Format the records from their start through the line containing "click(x=687, y=1163)" as a JSON list of strings, one string per line, with blank lines omitted.

◆ **MATERIAL TO PROCESS**:
— Start —
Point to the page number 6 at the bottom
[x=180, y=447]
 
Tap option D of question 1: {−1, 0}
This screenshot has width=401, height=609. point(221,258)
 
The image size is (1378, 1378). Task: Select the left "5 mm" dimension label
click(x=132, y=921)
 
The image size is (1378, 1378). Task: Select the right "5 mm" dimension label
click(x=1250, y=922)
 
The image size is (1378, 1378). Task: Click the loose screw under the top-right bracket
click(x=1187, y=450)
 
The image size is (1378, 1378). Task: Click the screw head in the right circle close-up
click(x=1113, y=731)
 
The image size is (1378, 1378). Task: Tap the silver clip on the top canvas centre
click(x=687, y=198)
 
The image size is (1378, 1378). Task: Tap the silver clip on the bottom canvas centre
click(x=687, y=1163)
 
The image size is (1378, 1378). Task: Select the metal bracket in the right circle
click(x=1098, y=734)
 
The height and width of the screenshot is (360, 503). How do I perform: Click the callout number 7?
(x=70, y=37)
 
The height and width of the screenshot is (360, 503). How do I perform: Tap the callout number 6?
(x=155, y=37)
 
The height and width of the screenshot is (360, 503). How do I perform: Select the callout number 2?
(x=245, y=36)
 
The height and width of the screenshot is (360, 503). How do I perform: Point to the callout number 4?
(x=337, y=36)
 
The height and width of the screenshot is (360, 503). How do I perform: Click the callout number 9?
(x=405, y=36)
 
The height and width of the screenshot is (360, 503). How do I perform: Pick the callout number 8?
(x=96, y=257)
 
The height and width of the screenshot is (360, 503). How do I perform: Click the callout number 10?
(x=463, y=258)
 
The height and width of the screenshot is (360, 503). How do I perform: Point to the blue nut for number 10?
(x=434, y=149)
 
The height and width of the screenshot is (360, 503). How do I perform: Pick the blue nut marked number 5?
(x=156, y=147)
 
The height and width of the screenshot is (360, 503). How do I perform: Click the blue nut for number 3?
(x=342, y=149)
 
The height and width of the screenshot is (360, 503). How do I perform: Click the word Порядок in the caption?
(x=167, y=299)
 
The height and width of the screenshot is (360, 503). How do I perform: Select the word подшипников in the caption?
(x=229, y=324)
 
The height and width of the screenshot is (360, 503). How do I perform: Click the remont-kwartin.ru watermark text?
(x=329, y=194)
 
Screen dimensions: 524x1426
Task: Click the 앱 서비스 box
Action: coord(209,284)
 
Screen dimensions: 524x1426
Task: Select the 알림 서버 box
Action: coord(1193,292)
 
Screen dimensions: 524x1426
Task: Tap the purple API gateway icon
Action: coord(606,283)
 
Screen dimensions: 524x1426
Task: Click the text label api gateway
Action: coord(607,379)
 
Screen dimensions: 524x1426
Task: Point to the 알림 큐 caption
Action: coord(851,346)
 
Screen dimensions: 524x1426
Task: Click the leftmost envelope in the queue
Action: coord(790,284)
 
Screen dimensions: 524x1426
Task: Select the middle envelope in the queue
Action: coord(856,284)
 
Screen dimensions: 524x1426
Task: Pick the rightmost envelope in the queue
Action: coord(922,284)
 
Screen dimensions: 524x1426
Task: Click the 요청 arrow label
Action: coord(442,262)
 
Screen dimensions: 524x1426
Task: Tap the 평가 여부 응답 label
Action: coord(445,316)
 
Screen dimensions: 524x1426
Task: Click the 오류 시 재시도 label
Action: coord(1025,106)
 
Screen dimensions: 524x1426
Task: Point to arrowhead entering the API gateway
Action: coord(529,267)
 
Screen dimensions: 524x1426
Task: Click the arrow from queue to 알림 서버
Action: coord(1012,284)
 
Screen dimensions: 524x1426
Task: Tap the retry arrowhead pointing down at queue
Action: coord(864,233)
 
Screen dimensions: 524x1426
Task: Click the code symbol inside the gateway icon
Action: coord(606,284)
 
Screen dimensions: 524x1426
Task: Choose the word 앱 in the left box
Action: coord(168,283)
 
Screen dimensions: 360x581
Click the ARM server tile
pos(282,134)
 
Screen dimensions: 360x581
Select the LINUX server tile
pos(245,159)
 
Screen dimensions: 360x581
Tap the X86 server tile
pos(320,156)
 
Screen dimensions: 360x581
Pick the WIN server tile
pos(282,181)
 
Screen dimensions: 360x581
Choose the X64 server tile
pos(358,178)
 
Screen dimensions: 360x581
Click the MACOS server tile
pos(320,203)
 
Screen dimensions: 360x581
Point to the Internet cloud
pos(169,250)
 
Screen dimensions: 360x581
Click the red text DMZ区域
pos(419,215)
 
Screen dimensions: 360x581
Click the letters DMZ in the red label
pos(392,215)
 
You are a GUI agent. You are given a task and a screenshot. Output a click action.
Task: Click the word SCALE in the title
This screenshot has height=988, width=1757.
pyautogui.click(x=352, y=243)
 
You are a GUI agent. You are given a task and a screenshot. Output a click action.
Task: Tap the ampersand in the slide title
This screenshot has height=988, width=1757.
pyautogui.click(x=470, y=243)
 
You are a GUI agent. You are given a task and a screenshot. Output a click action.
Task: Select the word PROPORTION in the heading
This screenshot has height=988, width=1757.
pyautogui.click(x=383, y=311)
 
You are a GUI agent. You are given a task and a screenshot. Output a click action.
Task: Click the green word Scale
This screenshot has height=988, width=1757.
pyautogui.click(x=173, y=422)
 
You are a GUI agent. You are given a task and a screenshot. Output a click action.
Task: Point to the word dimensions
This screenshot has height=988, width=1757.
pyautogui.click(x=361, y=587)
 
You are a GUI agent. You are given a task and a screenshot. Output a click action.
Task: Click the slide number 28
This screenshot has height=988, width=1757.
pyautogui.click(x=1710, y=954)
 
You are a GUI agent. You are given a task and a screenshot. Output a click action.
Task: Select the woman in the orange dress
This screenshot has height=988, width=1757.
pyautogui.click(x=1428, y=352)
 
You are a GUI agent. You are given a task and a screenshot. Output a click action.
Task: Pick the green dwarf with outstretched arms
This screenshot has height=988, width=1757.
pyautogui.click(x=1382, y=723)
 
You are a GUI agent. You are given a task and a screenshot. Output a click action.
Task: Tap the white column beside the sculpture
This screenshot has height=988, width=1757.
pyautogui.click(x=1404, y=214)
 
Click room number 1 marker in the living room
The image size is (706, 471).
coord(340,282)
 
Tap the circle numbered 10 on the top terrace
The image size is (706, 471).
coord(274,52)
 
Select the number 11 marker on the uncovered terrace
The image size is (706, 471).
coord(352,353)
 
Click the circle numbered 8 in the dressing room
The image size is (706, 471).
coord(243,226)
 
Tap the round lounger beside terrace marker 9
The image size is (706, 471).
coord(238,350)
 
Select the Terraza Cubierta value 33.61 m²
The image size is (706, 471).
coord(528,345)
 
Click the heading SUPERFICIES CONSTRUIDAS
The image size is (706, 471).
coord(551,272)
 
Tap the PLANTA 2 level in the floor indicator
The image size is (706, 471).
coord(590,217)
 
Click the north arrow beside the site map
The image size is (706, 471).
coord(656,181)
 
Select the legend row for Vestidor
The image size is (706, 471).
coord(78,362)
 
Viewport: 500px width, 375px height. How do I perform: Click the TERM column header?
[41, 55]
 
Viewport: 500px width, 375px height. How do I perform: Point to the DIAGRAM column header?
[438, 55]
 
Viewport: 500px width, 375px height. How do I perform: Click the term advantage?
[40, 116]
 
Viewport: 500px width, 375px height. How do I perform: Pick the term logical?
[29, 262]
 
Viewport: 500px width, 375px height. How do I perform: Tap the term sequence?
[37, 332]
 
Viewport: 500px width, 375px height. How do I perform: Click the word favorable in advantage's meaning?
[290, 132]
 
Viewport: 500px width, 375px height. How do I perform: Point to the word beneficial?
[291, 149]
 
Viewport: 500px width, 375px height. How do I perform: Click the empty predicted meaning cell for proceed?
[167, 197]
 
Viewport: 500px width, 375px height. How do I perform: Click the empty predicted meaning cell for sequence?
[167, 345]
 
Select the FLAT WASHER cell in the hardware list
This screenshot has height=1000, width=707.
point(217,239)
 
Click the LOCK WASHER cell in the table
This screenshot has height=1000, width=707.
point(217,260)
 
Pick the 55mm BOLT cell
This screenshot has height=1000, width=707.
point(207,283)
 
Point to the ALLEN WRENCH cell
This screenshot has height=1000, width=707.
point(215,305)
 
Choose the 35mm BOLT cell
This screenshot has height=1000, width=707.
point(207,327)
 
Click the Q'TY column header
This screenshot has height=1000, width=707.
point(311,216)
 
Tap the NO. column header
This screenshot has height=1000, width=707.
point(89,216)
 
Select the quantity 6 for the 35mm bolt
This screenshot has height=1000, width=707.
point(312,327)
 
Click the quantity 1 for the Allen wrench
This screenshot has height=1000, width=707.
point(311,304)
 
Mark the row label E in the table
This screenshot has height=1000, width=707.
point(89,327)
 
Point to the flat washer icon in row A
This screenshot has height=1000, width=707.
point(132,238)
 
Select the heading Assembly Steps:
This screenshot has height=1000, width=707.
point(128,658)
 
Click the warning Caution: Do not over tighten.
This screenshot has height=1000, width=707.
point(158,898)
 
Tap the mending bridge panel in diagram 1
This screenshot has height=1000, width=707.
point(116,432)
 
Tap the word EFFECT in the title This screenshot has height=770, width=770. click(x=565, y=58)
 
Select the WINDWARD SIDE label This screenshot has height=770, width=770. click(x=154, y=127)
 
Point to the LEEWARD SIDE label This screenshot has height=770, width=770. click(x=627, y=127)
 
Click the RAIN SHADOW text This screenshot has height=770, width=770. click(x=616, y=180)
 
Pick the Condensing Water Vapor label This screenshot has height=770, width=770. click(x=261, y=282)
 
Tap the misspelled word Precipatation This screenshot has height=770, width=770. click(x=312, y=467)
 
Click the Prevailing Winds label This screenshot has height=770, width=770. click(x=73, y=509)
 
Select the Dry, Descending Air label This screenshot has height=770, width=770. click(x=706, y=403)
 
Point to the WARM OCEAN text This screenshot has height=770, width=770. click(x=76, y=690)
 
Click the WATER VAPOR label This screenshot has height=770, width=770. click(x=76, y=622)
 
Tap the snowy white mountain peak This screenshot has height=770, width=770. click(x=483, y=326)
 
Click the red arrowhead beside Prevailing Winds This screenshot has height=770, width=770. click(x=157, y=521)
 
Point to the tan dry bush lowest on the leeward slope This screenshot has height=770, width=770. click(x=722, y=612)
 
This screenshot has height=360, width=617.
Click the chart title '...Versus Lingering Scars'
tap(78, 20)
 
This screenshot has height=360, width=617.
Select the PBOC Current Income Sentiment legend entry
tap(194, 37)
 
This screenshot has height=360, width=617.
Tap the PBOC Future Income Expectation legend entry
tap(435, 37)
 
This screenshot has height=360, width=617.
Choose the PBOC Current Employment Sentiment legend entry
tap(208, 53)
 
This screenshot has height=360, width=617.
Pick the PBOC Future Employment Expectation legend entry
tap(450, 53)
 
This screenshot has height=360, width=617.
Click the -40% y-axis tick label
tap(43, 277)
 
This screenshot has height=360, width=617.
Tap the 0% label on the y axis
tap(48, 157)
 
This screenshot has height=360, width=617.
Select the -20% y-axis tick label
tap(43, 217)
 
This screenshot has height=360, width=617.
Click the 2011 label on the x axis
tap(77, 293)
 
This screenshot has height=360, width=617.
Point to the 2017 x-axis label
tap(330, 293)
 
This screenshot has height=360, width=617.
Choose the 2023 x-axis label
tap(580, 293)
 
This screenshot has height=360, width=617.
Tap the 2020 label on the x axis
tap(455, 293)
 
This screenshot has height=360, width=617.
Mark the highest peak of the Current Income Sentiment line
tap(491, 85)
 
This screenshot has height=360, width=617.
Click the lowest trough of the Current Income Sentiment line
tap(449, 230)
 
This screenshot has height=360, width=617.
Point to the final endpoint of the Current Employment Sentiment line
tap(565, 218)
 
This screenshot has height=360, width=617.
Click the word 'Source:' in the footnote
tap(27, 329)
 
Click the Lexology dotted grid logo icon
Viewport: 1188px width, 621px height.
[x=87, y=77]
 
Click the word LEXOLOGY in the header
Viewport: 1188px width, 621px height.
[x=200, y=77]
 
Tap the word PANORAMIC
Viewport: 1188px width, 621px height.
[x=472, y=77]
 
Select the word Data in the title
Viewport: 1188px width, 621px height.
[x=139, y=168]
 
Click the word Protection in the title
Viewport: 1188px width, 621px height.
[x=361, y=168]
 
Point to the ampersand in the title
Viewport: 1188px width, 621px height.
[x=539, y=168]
— End —
◆ **ANSWER TO THE EXERCISE**:
[
  "Point to the page number 6 at the bottom",
  "[x=180, y=447]",
  "Tap option D of question 1: {−1, 0}",
  "This screenshot has width=401, height=609. point(221,258)",
  "The image size is (1378, 1378). Task: Select the left \"5 mm\" dimension label",
  "click(x=132, y=921)",
  "The image size is (1378, 1378). Task: Select the right \"5 mm\" dimension label",
  "click(x=1250, y=922)",
  "The image size is (1378, 1378). Task: Click the loose screw under the top-right bracket",
  "click(x=1187, y=450)",
  "The image size is (1378, 1378). Task: Click the screw head in the right circle close-up",
  "click(x=1113, y=731)",
  "The image size is (1378, 1378). Task: Tap the silver clip on the top canvas centre",
  "click(x=687, y=198)",
  "The image size is (1378, 1378). Task: Tap the silver clip on the bottom canvas centre",
  "click(x=687, y=1163)"
]